4. Inaccuracies Are Still Possible

Medical AI depends heavily on diagnosis data available from millions of catalogued cases. In cases where little data exists on particular illnesses, demographics, or environmental factors, a misdiagnosis is entirely possible. This factor becomes especially important when prescribing particular medicine.

Remarking on this data gap, Yang says, “No matter the system, there is always some portion of missing data. In the case with prescriptions, some information regarding certain populations and reactions to treatments may be absent. This occurrence can lead to issues with diagnosing and treating patients belonging to certain demographics.”

AI is constantly evolving and improving to account for data gaps. However, it’s important to note that specific populations may still be excluded from existing domain knowledge.

5. Susceptible to Security Risks

As AI is generally dependent on data networks, AI systems are susceptible to security risks. The onset of Offensive AI, improved cyber security will be required to ensure the technology is sustainable. According to Forrester Consulting, 88% of decision-makers in the security industry are convinced offensive AI is an emerging threat.

As AI uses data to make systems smarter and more accurate, cyberattacks will incorporate AI to become smarter with each success and failure, making them more difficult to predict and prevent. Once damaging threats out-maneuver security defenses, the attacks will be much more challenging to address.

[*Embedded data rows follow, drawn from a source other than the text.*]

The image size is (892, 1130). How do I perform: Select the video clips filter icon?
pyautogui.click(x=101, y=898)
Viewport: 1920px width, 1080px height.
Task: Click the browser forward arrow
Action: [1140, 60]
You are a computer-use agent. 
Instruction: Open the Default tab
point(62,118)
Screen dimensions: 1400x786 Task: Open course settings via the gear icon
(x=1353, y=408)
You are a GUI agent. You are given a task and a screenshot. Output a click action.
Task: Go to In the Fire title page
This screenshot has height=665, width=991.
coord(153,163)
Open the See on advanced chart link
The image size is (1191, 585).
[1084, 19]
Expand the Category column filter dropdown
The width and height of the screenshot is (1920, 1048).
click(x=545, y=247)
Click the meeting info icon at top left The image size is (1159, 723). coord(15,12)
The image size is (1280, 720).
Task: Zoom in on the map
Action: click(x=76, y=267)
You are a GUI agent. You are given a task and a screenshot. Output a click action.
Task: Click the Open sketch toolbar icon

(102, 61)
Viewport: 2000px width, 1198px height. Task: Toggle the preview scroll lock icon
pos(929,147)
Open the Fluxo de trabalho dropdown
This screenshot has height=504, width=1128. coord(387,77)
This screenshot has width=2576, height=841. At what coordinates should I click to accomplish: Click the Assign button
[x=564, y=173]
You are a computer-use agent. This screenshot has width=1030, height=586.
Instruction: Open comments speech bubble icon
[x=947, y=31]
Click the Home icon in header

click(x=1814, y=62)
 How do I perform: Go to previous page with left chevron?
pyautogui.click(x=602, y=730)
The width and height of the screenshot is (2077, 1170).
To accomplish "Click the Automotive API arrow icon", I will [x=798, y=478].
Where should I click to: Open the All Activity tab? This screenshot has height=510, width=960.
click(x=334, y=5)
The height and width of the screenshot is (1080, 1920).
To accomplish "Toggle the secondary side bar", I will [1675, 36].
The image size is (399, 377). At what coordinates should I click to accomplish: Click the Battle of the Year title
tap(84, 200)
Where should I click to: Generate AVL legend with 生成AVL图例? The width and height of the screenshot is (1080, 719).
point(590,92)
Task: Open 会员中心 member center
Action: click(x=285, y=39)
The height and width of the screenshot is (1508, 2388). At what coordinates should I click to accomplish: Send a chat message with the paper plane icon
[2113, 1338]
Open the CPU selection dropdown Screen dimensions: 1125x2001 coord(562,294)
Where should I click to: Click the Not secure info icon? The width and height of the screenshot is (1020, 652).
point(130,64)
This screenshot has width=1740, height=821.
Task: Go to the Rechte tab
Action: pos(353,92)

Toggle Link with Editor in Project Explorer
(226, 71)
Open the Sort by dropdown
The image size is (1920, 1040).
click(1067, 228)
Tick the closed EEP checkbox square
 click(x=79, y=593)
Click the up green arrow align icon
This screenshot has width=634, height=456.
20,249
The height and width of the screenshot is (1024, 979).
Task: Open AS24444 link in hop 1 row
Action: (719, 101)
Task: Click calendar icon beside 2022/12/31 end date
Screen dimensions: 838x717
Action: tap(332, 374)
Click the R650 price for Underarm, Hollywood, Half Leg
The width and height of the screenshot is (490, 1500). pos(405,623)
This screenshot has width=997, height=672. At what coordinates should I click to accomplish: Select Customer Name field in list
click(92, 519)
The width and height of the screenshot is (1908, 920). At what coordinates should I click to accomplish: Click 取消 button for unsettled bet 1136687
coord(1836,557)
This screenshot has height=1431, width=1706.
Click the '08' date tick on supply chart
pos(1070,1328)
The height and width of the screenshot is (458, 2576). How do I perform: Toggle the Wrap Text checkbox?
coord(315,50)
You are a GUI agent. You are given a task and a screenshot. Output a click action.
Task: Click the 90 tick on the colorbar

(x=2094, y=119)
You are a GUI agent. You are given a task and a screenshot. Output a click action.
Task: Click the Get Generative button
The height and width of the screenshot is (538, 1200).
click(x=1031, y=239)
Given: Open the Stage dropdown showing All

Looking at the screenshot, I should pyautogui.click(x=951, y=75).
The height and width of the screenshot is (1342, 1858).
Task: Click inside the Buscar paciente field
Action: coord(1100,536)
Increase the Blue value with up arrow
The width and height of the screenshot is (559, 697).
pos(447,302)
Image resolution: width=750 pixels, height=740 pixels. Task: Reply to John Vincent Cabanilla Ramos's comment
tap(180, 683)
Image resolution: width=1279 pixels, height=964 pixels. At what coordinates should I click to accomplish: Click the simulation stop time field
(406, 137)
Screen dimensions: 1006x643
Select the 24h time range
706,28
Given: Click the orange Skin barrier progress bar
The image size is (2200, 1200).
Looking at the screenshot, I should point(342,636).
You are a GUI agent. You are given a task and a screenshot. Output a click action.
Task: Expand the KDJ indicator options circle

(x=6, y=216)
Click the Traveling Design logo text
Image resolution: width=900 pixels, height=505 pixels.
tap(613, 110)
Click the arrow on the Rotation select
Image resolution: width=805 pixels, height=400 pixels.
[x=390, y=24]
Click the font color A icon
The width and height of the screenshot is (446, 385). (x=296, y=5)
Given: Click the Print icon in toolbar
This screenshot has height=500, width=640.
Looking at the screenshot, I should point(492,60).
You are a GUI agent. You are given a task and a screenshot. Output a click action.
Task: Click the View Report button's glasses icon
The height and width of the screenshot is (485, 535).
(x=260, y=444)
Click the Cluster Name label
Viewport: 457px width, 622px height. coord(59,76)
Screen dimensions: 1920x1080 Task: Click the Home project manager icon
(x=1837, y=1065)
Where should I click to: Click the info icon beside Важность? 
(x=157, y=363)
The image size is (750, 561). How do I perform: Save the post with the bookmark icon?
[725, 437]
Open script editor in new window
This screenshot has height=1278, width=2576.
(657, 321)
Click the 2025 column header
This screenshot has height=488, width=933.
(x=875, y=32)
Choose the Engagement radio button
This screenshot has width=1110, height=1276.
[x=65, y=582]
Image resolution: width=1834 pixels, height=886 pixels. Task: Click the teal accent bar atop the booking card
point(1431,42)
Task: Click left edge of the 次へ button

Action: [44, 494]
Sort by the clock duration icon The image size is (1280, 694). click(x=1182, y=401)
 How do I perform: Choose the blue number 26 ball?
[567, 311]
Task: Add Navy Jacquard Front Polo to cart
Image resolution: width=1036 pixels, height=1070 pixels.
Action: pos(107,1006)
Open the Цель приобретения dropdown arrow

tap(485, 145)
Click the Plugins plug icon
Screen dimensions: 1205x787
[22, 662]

Should Artificial Intelligence be Used in Healthcare?

AI has doubtless potential to improve healthcare systems. Automating tedious tasks can free up clinician schedules to allow for more patient interfacing. Improving data accessibility assists healthcare professionals in taking the right steps to prevent illness. Real-time data can better and more rapidly inform diagnoses. AI is being implemented to reduce administrative errors and save vital resources. SMEs are increasingly involved in AI development, making the technology more applicable and better-informed. AI is increasingly applied to healthcare, and limits and challenges continue to be confronted and overcome. AI still requires some human surveillance, may exclude social variables, experiences gaps in population information and is susceptible to increasingly-calculated cyberattacks. Despite some of the challenges and limits AI faces, this innovative technology promises extraordinary benefits to the medical sector. Whether a patient or physician, lives everywhere are improving thanks to AI.